(SOURCE DATA begins)

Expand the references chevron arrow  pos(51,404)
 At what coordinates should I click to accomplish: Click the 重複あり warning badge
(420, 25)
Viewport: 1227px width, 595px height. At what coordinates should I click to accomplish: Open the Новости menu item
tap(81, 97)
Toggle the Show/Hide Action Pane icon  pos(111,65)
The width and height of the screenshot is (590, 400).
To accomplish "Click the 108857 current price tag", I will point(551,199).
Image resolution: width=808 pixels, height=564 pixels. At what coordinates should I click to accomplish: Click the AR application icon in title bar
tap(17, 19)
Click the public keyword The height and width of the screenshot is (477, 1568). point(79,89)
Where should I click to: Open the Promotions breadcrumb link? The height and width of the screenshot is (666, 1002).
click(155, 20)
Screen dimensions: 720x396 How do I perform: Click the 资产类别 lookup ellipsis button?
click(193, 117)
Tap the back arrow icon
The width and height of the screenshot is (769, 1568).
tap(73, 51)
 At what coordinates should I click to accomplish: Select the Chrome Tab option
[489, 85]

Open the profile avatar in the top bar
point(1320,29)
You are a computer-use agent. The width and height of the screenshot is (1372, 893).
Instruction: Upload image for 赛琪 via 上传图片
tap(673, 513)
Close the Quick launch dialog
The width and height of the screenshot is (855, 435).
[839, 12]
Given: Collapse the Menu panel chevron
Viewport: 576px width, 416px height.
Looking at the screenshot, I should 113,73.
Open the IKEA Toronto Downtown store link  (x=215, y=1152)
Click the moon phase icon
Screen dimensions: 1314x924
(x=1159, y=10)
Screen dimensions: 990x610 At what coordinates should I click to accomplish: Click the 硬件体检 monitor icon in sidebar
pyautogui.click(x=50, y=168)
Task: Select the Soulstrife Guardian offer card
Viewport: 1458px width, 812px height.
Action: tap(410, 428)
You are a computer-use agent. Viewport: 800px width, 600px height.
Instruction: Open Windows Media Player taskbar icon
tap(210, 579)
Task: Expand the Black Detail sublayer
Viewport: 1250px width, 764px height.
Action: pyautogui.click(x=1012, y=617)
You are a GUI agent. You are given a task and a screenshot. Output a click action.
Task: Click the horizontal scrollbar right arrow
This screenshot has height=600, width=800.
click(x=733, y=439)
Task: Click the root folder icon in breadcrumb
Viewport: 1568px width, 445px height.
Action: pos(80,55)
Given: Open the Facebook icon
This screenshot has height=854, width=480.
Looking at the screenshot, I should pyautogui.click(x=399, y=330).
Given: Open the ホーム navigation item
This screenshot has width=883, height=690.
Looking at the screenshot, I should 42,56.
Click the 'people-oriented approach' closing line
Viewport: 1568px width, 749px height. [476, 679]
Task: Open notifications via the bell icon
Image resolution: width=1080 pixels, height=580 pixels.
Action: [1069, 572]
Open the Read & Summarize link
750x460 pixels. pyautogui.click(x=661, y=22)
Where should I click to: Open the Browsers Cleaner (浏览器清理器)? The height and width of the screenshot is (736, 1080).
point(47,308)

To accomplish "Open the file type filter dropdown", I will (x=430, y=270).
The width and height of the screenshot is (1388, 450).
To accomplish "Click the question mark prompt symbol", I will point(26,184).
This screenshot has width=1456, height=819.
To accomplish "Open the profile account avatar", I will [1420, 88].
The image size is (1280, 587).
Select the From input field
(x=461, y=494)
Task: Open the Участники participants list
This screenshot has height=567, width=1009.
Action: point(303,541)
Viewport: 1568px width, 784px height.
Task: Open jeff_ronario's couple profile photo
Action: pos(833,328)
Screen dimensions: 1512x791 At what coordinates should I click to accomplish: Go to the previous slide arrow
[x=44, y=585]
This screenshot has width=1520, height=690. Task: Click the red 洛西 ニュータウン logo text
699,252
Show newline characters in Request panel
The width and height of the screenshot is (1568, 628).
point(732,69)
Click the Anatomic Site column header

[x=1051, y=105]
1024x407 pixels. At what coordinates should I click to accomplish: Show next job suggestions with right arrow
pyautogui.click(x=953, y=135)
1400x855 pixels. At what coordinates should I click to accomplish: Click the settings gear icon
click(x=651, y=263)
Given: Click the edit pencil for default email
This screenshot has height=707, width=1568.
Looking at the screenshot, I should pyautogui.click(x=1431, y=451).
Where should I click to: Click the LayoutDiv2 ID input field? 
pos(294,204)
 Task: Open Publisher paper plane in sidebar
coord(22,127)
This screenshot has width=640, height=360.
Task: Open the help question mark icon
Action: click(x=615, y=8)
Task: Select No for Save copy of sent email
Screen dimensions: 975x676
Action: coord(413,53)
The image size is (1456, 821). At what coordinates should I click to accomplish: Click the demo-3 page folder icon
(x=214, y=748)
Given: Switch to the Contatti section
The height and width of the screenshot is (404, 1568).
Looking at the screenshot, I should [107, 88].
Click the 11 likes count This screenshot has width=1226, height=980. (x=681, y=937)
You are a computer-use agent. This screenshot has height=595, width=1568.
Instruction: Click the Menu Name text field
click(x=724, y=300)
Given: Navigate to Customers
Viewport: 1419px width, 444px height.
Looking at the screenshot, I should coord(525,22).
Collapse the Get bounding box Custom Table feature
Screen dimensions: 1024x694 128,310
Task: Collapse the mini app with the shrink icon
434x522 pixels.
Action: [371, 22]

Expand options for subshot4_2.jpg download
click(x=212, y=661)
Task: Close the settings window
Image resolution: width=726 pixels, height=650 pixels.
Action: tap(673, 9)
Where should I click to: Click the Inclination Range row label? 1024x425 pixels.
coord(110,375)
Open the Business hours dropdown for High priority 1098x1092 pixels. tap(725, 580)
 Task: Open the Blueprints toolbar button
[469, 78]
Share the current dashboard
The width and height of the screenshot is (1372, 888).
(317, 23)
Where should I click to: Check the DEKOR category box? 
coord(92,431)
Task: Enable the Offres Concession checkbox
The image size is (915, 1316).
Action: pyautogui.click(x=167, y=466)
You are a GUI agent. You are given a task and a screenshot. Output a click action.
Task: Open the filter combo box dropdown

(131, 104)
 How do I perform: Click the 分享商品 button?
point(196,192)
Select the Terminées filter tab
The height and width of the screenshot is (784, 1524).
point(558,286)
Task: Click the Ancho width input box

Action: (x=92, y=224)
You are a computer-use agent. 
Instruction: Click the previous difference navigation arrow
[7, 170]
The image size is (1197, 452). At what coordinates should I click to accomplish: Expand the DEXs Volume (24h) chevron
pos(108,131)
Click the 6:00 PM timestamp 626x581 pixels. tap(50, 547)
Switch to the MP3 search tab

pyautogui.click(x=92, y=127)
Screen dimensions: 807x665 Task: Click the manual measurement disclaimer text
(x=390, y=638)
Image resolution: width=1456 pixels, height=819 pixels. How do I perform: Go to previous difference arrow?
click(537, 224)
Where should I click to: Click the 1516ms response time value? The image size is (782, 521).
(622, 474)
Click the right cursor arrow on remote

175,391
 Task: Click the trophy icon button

(SOURCE DATA ends)

WHAT THE TASK REQUIRES:
All of the material must be given again, exactly as it appears above.

ANSWER TO THIS TASK:
Expand the references chevron arrow  pos(51,404)
 At what coordinates should I click to accomplish: Click the 重複あり warning badge
(420, 25)
Viewport: 1227px width, 595px height. At what coordinates should I click to accomplish: Open the Новости menu item
tap(81, 97)
Toggle the Show/Hide Action Pane icon  pos(111,65)
The width and height of the screenshot is (590, 400).
To accomplish "Click the 108857 current price tag", I will point(551,199).
Image resolution: width=808 pixels, height=564 pixels. At what coordinates should I click to accomplish: Click the AR application icon in title bar
tap(17, 19)
Click the public keyword The height and width of the screenshot is (477, 1568). point(79,89)
Where should I click to: Open the Promotions breadcrumb link? The height and width of the screenshot is (666, 1002).
click(155, 20)
Screen dimensions: 720x396 How do I perform: Click the 资产类别 lookup ellipsis button?
click(193, 117)
Tap the back arrow icon
The width and height of the screenshot is (769, 1568).
tap(73, 51)
 At what coordinates should I click to accomplish: Select the Chrome Tab option
[489, 85]

Open the profile avatar in the top bar
point(1320,29)
You are a computer-use agent. The width and height of the screenshot is (1372, 893).
Instruction: Upload image for 赛琪 via 上传图片
tap(673, 513)
Close the Quick launch dialog
The width and height of the screenshot is (855, 435).
[839, 12]
Given: Collapse the Menu panel chevron
Viewport: 576px width, 416px height.
Looking at the screenshot, I should 113,73.
Open the IKEA Toronto Downtown store link  (x=215, y=1152)
Click the moon phase icon
Screen dimensions: 1314x924
(x=1159, y=10)
Screen dimensions: 990x610 At what coordinates should I click to accomplish: Click the 硬件体检 monitor icon in sidebar
pyautogui.click(x=50, y=168)
Task: Select the Soulstrife Guardian offer card
Viewport: 1458px width, 812px height.
Action: tap(410, 428)
You are a computer-use agent. Viewport: 800px width, 600px height.
Instruction: Open Windows Media Player taskbar icon
tap(210, 579)
Task: Expand the Black Detail sublayer
Viewport: 1250px width, 764px height.
Action: pyautogui.click(x=1012, y=617)
You are a GUI agent. You are given a task and a screenshot. Output a click action.
Task: Click the horizontal scrollbar right arrow
This screenshot has height=600, width=800.
click(x=733, y=439)
Task: Click the root folder icon in breadcrumb
Viewport: 1568px width, 445px height.
Action: pos(80,55)
Given: Open the Facebook icon
This screenshot has height=854, width=480.
Looking at the screenshot, I should pyautogui.click(x=399, y=330).
Given: Open the ホーム navigation item
This screenshot has width=883, height=690.
Looking at the screenshot, I should 42,56.
Click the 'people-oriented approach' closing line
Viewport: 1568px width, 749px height. [476, 679]
Task: Open notifications via the bell icon
Image resolution: width=1080 pixels, height=580 pixels.
Action: [1069, 572]
Open the Read & Summarize link
750x460 pixels. pyautogui.click(x=661, y=22)
Where should I click to: Open the Browsers Cleaner (浏览器清理器)? The height and width of the screenshot is (736, 1080).
point(47,308)

To accomplish "Open the file type filter dropdown", I will (x=430, y=270).
The width and height of the screenshot is (1388, 450).
To accomplish "Click the question mark prompt symbol", I will point(26,184).
This screenshot has width=1456, height=819.
To accomplish "Open the profile account avatar", I will [1420, 88].
The image size is (1280, 587).
Select the From input field
(x=461, y=494)
Task: Open the Участники participants list
This screenshot has height=567, width=1009.
Action: point(303,541)
Viewport: 1568px width, 784px height.
Task: Open jeff_ronario's couple profile photo
Action: pos(833,328)
Screen dimensions: 1512x791 At what coordinates should I click to accomplish: Go to the previous slide arrow
[x=44, y=585]
This screenshot has width=1520, height=690. Task: Click the red 洛西 ニュータウン logo text
699,252
Show newline characters in Request panel
The width and height of the screenshot is (1568, 628).
point(732,69)
Click the Anatomic Site column header

[x=1051, y=105]
1024x407 pixels. At what coordinates should I click to accomplish: Show next job suggestions with right arrow
pyautogui.click(x=953, y=135)
1400x855 pixels. At what coordinates should I click to accomplish: Click the settings gear icon
click(x=651, y=263)
Given: Click the edit pencil for default email
This screenshot has height=707, width=1568.
Looking at the screenshot, I should pyautogui.click(x=1431, y=451).
Where should I click to: Click the LayoutDiv2 ID input field? 
pos(294,204)
 Task: Open Publisher paper plane in sidebar
coord(22,127)
This screenshot has width=640, height=360.
Task: Open the help question mark icon
Action: click(x=615, y=8)
Task: Select No for Save copy of sent email
Screen dimensions: 975x676
Action: coord(413,53)
The image size is (1456, 821). At what coordinates should I click to accomplish: Click the demo-3 page folder icon
(x=214, y=748)
Given: Switch to the Contatti section
The height and width of the screenshot is (404, 1568).
Looking at the screenshot, I should [107, 88].
Click the 11 likes count This screenshot has width=1226, height=980. (x=681, y=937)
You are a computer-use agent. This screenshot has height=595, width=1568.
Instruction: Click the Menu Name text field
click(x=724, y=300)
Given: Navigate to Customers
Viewport: 1419px width, 444px height.
Looking at the screenshot, I should coord(525,22).
Collapse the Get bounding box Custom Table feature
Screen dimensions: 1024x694 128,310
Task: Collapse the mini app with the shrink icon
434x522 pixels.
Action: [371, 22]

Expand options for subshot4_2.jpg download
click(x=212, y=661)
Task: Close the settings window
Image resolution: width=726 pixels, height=650 pixels.
Action: tap(673, 9)
Where should I click to: Click the Inclination Range row label? 1024x425 pixels.
coord(110,375)
Open the Business hours dropdown for High priority 1098x1092 pixels. tap(725, 580)
 Task: Open the Blueprints toolbar button
[469, 78]
Share the current dashboard
The width and height of the screenshot is (1372, 888).
(317, 23)
Where should I click to: Check the DEKOR category box? 
coord(92,431)
Task: Enable the Offres Concession checkbox
The image size is (915, 1316).
Action: pyautogui.click(x=167, y=466)
You are a GUI agent. You are given a task and a screenshot. Output a click action.
Task: Open the filter combo box dropdown

(131, 104)
 How do I perform: Click the 分享商品 button?
point(196,192)
Select the Terminées filter tab
The height and width of the screenshot is (784, 1524).
point(558,286)
Task: Click the Ancho width input box

Action: (x=92, y=224)
You are a computer-use agent. 
Instruction: Click the previous difference navigation arrow
[7, 170]
The image size is (1197, 452). At what coordinates should I click to accomplish: Expand the DEXs Volume (24h) chevron
pos(108,131)
Click the 6:00 PM timestamp 626x581 pixels. tap(50, 547)
Switch to the MP3 search tab

pyautogui.click(x=92, y=127)
Screen dimensions: 807x665 Task: Click the manual measurement disclaimer text
(x=390, y=638)
Image resolution: width=1456 pixels, height=819 pixels. How do I perform: Go to previous difference arrow?
click(537, 224)
Where should I click to: Click the 1516ms response time value? The image size is (782, 521).
(622, 474)
Click the right cursor arrow on remote

175,391
 Task: Click the trophy icon button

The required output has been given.